+++ Provided text +++

Monday, July 18, 2011

Bodhgaya School: The third batch

FOH is very proud to report an article written by Publio, one of the operators in Alice Project School in Bodhgaya, Bihar State, India, about the arrival of a group of Chakma students.

As already mentioned in other articles, Alice Project is very involved in the welfare of the Chakmas, and a new school recently opened in Bodhisatta, Arunachal Pradesh State, where the Chakmas are present in significant numbers. This school will allow the children to get a proper education without having to move from their homes. The funding of this new school is one of the main goals of FOH activity in 2011, and the A Day to Share event on September 18 will highlight it. Because the project is not fully running, many Chakma children must leave their homeland and be relocated to the other Alice Project Schools, in Sarnath and Bodhgaya.

We report here the full and unabridged message from Publio in Bodhgaya:

The Third Batch.
It was still morning when I heard the three-wheelers outside announcing the arrival of the new students. After a three-full-days trip they were finally here. The boys from the second and first batch were clearly very happy and excited with the event, the reception was very warm. Although most of them didn’t know each other, the atmosphere was like relatives meeting again after a long time.
There are fourteen of them and little by little the faces were being revealed and known. The youngest is Rajesh. He looks very serious, but he has a very easy smile, his family calls him Ramu, and this is how I have been hearing the boys calling him. There are also two very tall boys, Anil and Lakhan, the first is 18 and the second 16 years old. All of them are extremely kind and polite.

+++ Dataset excerpts +++

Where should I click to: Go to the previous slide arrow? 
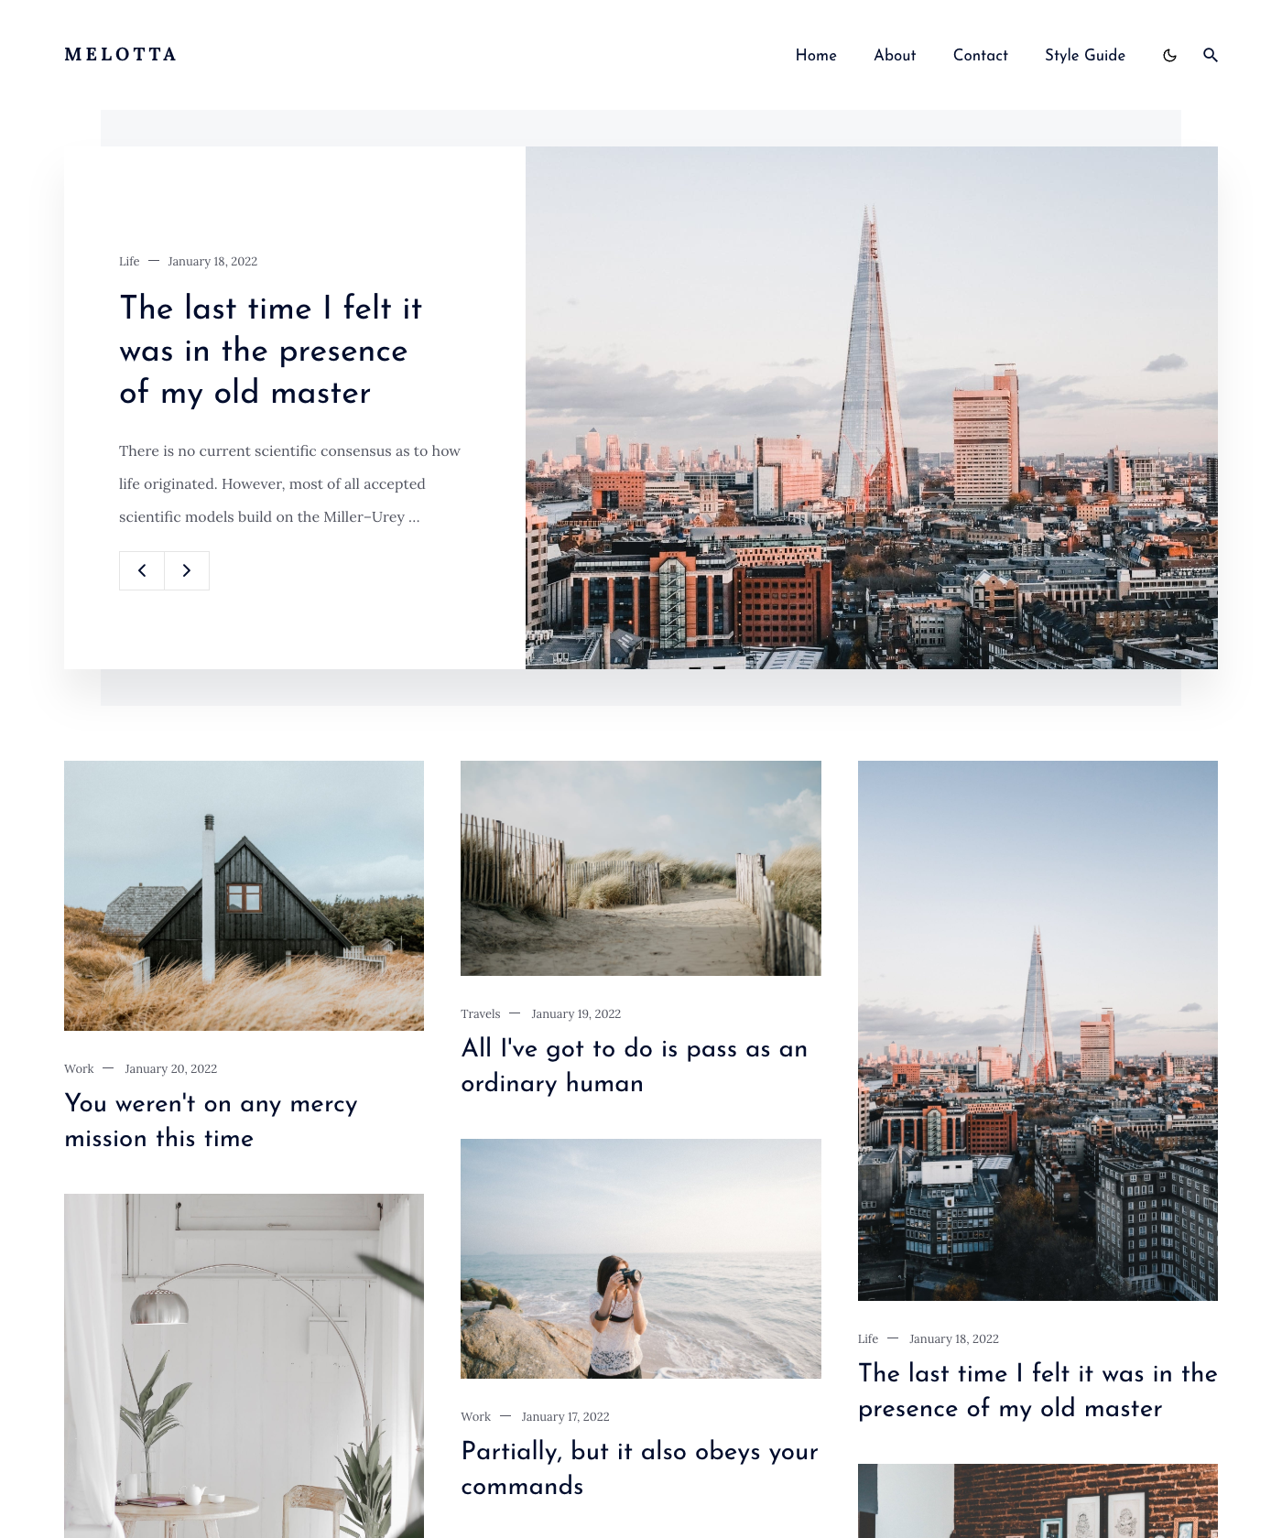[142, 570]
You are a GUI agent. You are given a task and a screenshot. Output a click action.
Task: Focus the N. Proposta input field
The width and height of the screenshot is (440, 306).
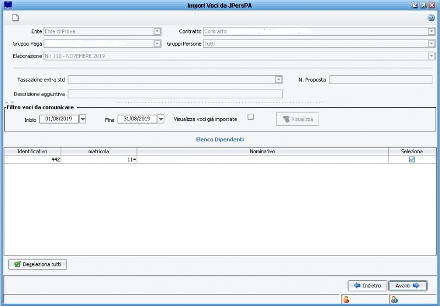point(380,80)
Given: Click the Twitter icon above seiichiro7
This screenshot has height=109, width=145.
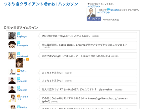Looking at the screenshot, I should (x=19, y=53).
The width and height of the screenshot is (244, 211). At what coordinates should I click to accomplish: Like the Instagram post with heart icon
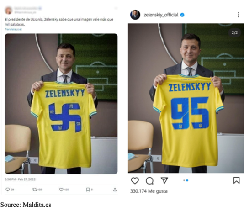coord(135,181)
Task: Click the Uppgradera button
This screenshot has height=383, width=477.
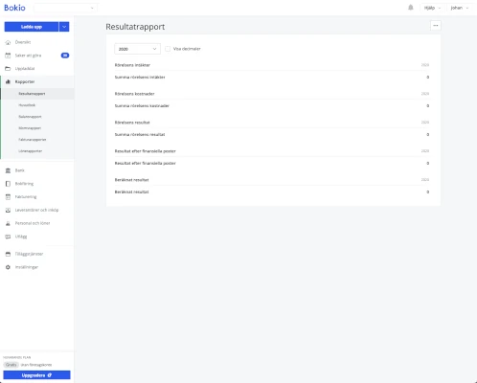Action: coord(36,375)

+++

## Your instructions
Print the stretch of the Bodhgaya School post from "Bodhgaya School: The" through "of Chakma students.".

## The answer
Bodhgaya School: The third batch

FOH is very proud to report an article written by Publio, one of the operators in Alice Project School in Bodhgaya, Bihar State, India, about the arrival of a group of Chakma students.